Пошарив около себя рукою, чтобы найти камень и швырнуть его в воду — старая школярская привычка, Тарасов вдруг наткнулся на остробокий слоистый скол, утыканный твердыми гранеными орехами. Оглядел внимательно камень. Подцепил ногтем косо обрубленный край, от скола отслоилась одна ломкая слюдинка. Именно эта слюдинка и заинтересовала Тарасова. Он поднес камень к глазам, стараясь в чистые промельки между порхающими голубями разглядеть его. Камень был тускло-серебристым, непрочным, в рябоватых чешуинках. В плоти его гнездились мелкие граненые камешки — обвалянный такой же серебристой пленкой горох, кое-где на изломах граней протертый до основной породы. Сквозь эту протертость неожиданно проступил наружу теплый красноватый свет, заиграл, заискрился в вялом сумраке вьюжного дня, стрельнул в глаза горючим порохом, изгоняя прочь назойливых голубей, вызвал ощущение какой-то странной, совсем не к месту, радостной легкости. В мозгу неожиданно блеснуло — а орехи-то эти граненые, они ведь ценные. Точнее, драгоценные. С этой мыслью и надежда пришла — вот ведь как бывает! — нужен всего какой-то слабый позыв извне, всего одно легкое движение — и вот уж в голове посветлело, мозг ожил, дыханье улеглось, стало нормальным, вздутые на висках жилы — причина колокольного буханья — опали, сделались плоскими, нездоровая чернота их истаяла, в груди перестало печь и даже голод, кажется, немного отступил, утихомирился.

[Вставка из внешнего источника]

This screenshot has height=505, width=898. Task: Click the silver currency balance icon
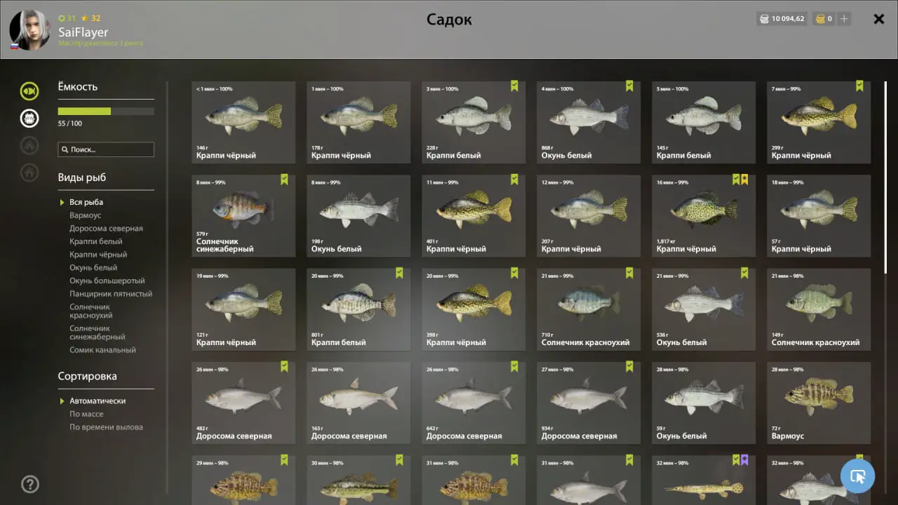[764, 19]
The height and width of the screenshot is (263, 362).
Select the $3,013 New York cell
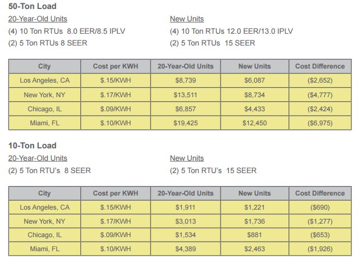(185, 221)
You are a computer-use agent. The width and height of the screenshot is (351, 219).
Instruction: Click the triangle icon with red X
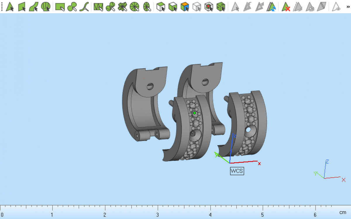[286, 6]

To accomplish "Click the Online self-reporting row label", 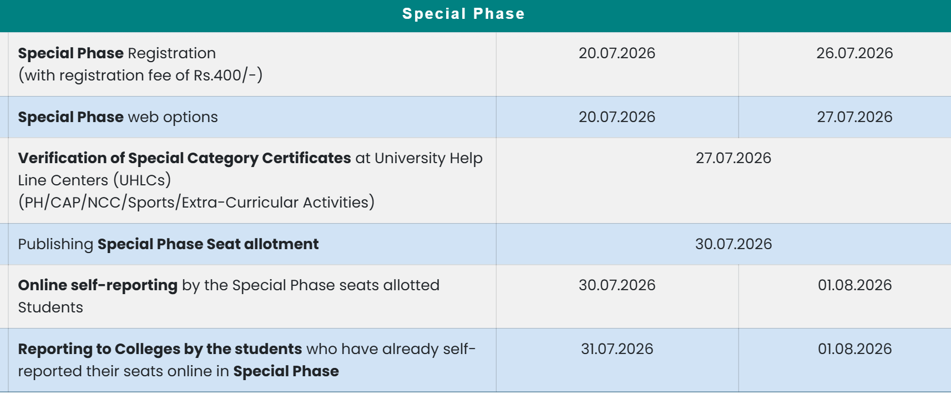I will pyautogui.click(x=229, y=296).
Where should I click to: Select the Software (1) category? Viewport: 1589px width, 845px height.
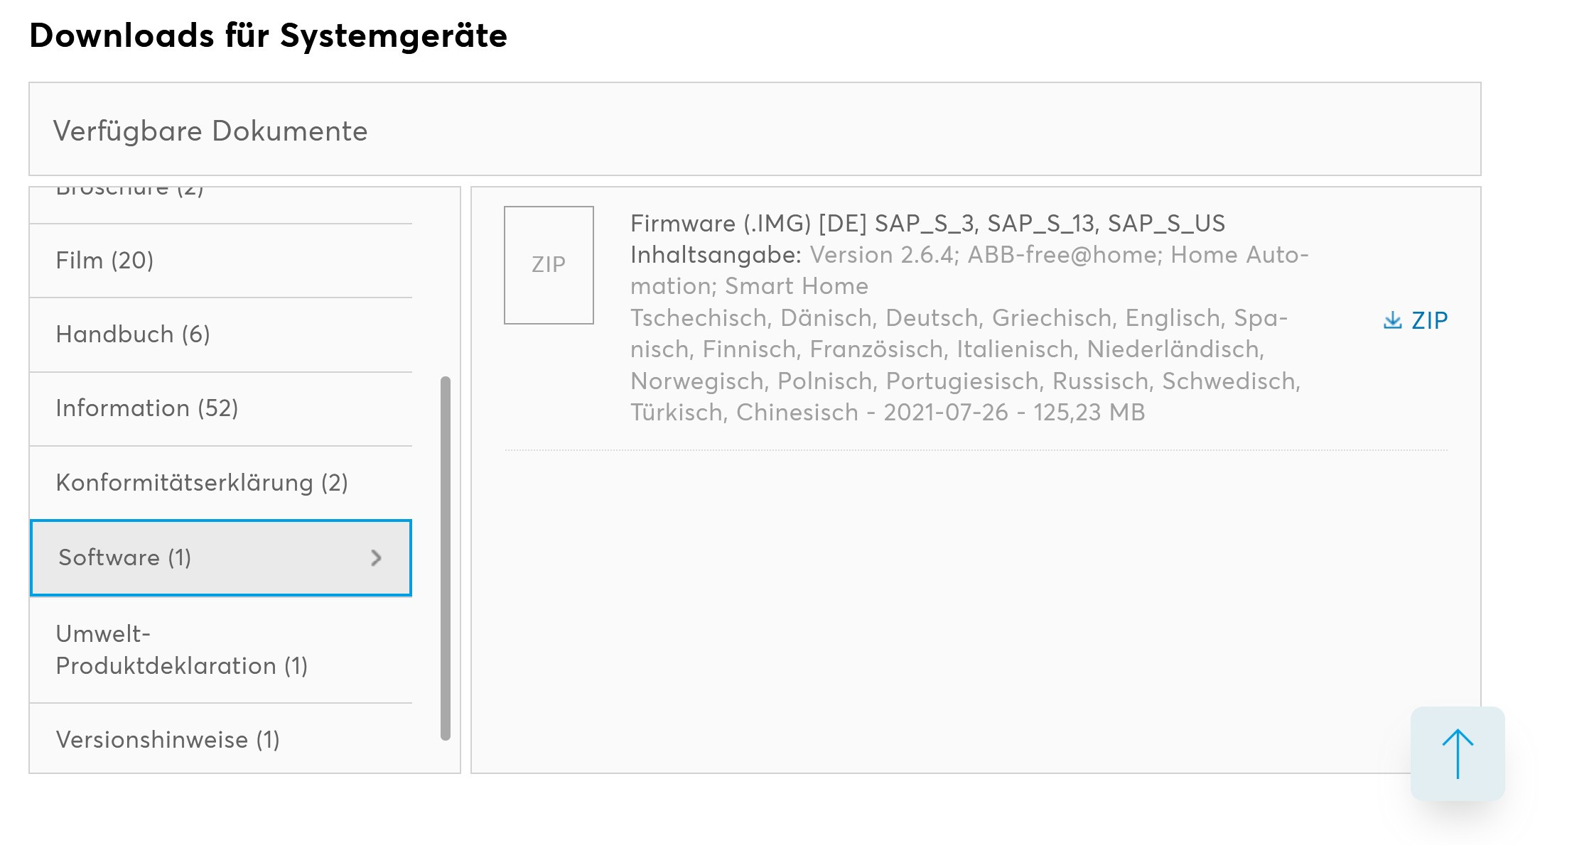(x=220, y=558)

Вон какой колдовской силой обладал слюдянистый камень, напичканный ребристыми орехами. Странно, очень странно.
Заваливаясь набок и укрываясь от ветра воротником пуховки, Тарасов тронул за рукав неподвижного, погруженного в себя Присыпко.
— Оч-нись, Володь! Посмотри! — он показал связчику камень. — Гляди чудо-юдо ка-кое... Только что на-шел.
Тот без особого интереса посмотрел на находку, взял скол в руки. Орехи заискрились красновато, обдали лицо Присыпко осенним багрянцем, заставили затеплиться глаза. Тарасовский связчик повертел камень в руке, прикинул, тяжел он или легок, но разве можно это при их немощи определить? В их состоянии любая, даже мало весящая вещь, бумажный шарик, каким украшают елки, пустая пачка сигарет, коробка из-под торта и то обязательно чугунными окажутся. Чуть не выронил Присыпко камень из рук — тяжелым тот показался, но в последний момент удержал, улыбнулся этой нехитрой победе, словно ребенок.
— Знаешь, это, по-моему, ру-бины. Памирск-ские ру-бины... У меня в прош-лом году приятель нашел точно та-кие кам-ни. Привез в Москву, отшлифовал их. Положил в письменный стол на бархат. Ты пред-ставля-ешь, как это здо-рово: красные рубины на черном бархате?